Violation Response Fields
Section titled “Violation Response Fields”| Field | Type | Description |
|---|---|---|
id | UUID | Unique violation identifier |
orgId | UUID | Organization ID |
deviceId | UUID | Device that is out of compliance |
deviceName | string | Hostname of the device |
policyId | UUID | Policy that was violated |
violationType | string | Type of violation (e.g., blocked_extension_installed, required_extension_missing, sideloaded_extension) |
details | object | Additional details about the violation (extension name, ID, etc.) |
detectedAt | ISO 8601 | When the violation was first detected |
API Reference
Section titled “API Reference”Extensions
Section titled “Extensions”| Method | Path | Description |
|---|---|---|
| GET | /browser-security/extensions | List extensions with risk summary (requires devices:read) |
| PUT | /browser-security/inventory/:deviceId | Agent reports extension inventory (requires devices:write) |
Policies
Section titled “Policies”| Method | Path | Description |
|---|---|---|
| GET | /browser-security/policies | List all browser policies for the organization (requires devices:read) |
| POST | /browser-security/policies | Create a new browser policy (requires devices:write) |
| PUT | /browser-security/policies/:policyId | Update an existing policy (requires devices:write) |
| DELETE | /browser-security/policies/:policyId | Delete a policy (requires devices:write) |
Violations
Section titled “Violations”| Method | Path | Description |
|---|---|---|
| GET | /browser-security/violations | List unresolved policy violations (requires devices:read) |
Troubleshooting
Section titled “Troubleshooting”Extensions not appearing for a device.

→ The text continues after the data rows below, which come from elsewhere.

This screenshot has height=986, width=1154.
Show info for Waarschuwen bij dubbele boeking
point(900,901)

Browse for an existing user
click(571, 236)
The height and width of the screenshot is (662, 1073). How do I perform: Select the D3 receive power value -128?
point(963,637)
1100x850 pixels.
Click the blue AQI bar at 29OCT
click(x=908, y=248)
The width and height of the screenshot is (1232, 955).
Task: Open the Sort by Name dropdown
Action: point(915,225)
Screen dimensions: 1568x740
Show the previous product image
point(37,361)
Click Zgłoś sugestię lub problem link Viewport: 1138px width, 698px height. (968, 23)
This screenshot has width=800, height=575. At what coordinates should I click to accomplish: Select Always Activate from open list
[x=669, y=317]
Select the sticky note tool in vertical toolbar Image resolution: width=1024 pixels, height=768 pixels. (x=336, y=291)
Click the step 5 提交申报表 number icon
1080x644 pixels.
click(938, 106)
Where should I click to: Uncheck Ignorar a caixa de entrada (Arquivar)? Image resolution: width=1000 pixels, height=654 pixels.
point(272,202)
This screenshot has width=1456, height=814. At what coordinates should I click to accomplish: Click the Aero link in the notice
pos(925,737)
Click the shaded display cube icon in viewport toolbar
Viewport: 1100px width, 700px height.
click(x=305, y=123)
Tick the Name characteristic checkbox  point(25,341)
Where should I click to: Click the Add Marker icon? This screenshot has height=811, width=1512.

The agent must submit an extension inventory via PUT /browser-security/inventory/:deviceId before extensions appear in the API. Verify the agent is running and has completed at least one browser scan cycle. Check agent logs for errors during browser extension enumeration.
Risk level shows low for a known malicious extension.
Risk levels are assigned by the agent during scanning based on the extension’s permissions and source. If the agent’s risk assessment does not match your expectations, you can enforce compliance through browser policies by adding the extension to the blockedExtensions list.
Violation not created for a blocked extension.
Policy evaluation runs asynchronously through BullMQ when a policy is created or updated. If the BullMQ worker is not running, violations will not be generated. Verify that Redis is connected and the browser security worker is processing jobs. Also check that the policy’s isActive field is true and the targetType and targetIds correctly scope the device.
Extensions showing stale data.
Extensions are updated on upsert when the agent reports inventory. The lastSeenAt timestamp indicates when the agent last reported the extension. If this timestamp is old, the agent may not be running or may be having connectivity issues. Extensions that are uninstalled are not automatically removed — they retain their last known state until the agent reports a new inventory that excludes them.
Policy evaluation not triggering after update. Policy evaluation is triggered through BullMQ when a policy is created or updated. If the evaluation job fails to enqueue (e.g., Redis is unavailable), the policy is still saved but compliance will not be evaluated until the next trigger. Check the BullMQ dashboard for failed jobs in the browser security queue.